Source data »
□ □ □ □ □ □ □

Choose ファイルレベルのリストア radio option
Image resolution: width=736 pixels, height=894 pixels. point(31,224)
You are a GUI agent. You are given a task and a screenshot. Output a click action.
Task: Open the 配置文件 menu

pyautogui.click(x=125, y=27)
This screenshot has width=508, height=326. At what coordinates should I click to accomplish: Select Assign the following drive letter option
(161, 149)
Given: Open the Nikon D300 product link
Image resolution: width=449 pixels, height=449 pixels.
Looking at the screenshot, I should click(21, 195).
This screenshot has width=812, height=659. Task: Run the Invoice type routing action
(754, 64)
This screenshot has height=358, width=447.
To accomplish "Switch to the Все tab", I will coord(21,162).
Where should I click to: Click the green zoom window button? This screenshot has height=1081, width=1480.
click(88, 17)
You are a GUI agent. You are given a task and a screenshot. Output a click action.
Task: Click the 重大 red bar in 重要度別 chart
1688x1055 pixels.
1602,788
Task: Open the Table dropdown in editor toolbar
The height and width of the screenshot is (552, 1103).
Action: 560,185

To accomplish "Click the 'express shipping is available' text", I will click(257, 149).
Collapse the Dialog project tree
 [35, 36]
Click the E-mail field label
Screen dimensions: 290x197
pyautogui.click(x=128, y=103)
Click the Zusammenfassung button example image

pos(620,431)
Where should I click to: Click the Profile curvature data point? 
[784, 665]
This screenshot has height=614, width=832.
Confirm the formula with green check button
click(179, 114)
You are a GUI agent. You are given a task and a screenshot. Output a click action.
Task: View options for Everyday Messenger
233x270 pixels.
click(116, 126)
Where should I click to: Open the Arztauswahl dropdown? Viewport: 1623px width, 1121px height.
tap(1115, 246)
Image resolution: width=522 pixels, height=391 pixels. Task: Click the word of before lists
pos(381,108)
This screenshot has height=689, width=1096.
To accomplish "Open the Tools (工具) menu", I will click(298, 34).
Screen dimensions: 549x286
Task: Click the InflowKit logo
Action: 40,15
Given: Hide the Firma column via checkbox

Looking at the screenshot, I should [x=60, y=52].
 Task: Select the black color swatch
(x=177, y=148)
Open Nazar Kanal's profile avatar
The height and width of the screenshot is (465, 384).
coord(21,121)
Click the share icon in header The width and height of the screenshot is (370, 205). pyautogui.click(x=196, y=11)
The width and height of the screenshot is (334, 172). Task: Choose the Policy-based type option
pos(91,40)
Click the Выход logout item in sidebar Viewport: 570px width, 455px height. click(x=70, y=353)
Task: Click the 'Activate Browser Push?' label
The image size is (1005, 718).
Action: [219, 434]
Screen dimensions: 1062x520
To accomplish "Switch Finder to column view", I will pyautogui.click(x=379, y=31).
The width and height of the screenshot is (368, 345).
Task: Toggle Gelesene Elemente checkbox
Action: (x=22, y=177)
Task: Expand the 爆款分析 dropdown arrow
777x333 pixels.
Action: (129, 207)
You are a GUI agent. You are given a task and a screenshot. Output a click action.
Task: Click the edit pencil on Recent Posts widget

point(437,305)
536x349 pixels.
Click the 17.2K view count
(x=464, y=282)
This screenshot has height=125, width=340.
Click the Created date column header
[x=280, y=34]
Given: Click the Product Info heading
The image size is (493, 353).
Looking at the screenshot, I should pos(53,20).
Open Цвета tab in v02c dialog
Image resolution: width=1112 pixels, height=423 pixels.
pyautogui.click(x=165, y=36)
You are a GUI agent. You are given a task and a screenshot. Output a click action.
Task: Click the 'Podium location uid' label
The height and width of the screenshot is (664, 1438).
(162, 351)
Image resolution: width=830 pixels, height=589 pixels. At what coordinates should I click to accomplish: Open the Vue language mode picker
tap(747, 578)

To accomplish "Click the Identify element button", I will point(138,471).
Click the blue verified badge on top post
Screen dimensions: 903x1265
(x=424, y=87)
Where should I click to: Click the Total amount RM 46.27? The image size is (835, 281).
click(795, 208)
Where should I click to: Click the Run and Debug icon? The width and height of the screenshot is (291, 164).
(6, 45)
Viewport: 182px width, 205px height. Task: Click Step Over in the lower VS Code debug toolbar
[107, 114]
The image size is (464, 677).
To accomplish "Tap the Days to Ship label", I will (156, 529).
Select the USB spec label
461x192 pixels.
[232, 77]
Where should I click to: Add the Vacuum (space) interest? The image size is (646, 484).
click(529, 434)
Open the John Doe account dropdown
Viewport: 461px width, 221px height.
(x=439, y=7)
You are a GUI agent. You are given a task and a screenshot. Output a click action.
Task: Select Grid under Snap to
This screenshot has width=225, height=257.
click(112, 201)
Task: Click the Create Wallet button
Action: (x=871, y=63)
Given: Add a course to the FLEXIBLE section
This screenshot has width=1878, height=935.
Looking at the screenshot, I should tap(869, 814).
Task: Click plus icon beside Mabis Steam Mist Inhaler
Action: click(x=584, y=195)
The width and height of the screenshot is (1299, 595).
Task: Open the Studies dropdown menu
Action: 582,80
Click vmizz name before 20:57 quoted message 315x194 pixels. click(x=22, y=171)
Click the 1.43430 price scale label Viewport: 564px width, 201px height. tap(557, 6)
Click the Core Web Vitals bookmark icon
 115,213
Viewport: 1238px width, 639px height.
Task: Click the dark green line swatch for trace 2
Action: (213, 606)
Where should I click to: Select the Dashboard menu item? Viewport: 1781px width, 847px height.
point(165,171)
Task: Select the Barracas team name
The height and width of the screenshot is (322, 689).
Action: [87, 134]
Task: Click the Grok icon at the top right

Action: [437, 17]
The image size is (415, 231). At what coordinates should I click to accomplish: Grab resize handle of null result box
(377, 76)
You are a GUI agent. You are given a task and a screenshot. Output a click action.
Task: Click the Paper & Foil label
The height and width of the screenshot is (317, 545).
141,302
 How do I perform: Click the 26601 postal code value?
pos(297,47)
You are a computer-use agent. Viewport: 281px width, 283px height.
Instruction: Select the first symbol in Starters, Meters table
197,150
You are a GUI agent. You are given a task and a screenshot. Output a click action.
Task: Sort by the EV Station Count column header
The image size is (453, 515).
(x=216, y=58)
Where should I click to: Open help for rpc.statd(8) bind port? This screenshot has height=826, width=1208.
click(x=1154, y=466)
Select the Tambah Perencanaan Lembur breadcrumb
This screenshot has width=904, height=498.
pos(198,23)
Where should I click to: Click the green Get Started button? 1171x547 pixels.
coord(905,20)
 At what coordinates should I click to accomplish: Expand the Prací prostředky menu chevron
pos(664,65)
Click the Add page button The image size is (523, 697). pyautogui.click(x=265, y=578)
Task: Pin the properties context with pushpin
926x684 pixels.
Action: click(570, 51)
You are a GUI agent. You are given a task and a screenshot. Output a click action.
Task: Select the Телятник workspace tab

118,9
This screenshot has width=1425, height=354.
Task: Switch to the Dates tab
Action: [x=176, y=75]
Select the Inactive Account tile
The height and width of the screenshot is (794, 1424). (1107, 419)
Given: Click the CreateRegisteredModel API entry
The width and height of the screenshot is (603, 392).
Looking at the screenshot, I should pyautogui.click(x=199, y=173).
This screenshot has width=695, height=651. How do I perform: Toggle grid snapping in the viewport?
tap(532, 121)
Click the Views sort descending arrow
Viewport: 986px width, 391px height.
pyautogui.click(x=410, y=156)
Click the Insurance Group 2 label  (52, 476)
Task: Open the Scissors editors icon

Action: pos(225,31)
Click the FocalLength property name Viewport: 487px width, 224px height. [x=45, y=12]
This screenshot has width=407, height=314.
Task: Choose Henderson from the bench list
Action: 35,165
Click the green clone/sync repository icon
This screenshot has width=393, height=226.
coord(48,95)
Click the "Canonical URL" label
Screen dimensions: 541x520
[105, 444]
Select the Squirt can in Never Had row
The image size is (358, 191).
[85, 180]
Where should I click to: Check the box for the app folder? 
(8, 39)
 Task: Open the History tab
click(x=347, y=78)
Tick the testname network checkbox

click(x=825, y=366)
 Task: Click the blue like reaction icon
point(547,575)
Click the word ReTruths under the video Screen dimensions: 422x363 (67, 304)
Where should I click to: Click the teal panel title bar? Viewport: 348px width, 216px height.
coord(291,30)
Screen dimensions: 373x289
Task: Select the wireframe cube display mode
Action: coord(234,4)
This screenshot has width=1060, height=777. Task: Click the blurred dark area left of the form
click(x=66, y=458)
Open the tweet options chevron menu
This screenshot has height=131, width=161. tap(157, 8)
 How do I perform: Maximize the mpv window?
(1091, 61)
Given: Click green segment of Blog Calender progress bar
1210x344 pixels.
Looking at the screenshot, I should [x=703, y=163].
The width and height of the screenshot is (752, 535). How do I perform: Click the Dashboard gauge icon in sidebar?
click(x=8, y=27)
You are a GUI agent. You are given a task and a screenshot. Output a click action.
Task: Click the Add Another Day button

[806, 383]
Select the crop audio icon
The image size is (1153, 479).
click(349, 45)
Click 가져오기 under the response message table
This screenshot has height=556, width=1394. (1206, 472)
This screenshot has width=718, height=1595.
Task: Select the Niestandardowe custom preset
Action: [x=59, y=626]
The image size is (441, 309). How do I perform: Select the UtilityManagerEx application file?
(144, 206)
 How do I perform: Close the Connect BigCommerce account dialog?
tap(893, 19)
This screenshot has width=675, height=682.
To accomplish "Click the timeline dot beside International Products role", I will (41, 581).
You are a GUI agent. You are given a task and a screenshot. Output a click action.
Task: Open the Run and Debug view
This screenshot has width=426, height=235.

□ □ □ □ □ □ □

The answer is the run of lines above from the line containing "Screen dimensions: 1062x520" through the line containing "Task: Click the 'Podium location uid' label", copied exactly and alone.

Task response »
Screen dimensions: 1062x520
To accomplish "Switch Finder to column view", I will pyautogui.click(x=379, y=31).
The width and height of the screenshot is (368, 345).
Task: Toggle Gelesene Elemente checkbox
Action: (x=22, y=177)
Task: Expand the 爆款分析 dropdown arrow
777x333 pixels.
Action: (129, 207)
You are a GUI agent. You are given a task and a screenshot. Output a click action.
Task: Click the edit pencil on Recent Posts widget

point(437,305)
536x349 pixels.
Click the 17.2K view count
(x=464, y=282)
This screenshot has height=125, width=340.
Click the Created date column header
[x=280, y=34]
Given: Click the Product Info heading
The image size is (493, 353).
Looking at the screenshot, I should pos(53,20).
Open Цвета tab in v02c dialog
Image resolution: width=1112 pixels, height=423 pixels.
pyautogui.click(x=165, y=36)
You are a GUI agent. You are given a task and a screenshot. Output a click action.
Task: Click the 'Podium location uid' label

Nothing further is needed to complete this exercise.